▶ **Assignment**
Only certain lines below are wanted: those starting at the line containing "You are a GUI" and ending at the line containing "At what coordinates", both included, each retyped exactly.

▶ **Records to use**
++++++++++++++++++++

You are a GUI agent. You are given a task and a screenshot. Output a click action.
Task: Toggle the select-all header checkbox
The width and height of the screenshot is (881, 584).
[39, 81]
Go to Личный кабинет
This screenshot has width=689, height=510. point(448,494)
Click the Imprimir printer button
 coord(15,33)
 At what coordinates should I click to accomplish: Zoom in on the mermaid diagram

++++++++++++++++++++

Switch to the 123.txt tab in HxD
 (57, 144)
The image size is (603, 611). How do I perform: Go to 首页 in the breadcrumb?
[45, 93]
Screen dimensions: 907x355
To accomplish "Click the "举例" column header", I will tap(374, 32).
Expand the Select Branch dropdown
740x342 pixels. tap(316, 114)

++++++++++++++++++++

▶ **Solution to this task**
You are a GUI agent. You are given a task and a screenshot. Output a click action.
Task: Toggle the select-all header checkbox
The width and height of the screenshot is (881, 584).
[39, 81]
Go to Личный кабинет
This screenshot has width=689, height=510. point(448,494)
Click the Imprimir printer button
 coord(15,33)
 At what coordinates should I click to accomplish: Zoom in on the mermaid diagram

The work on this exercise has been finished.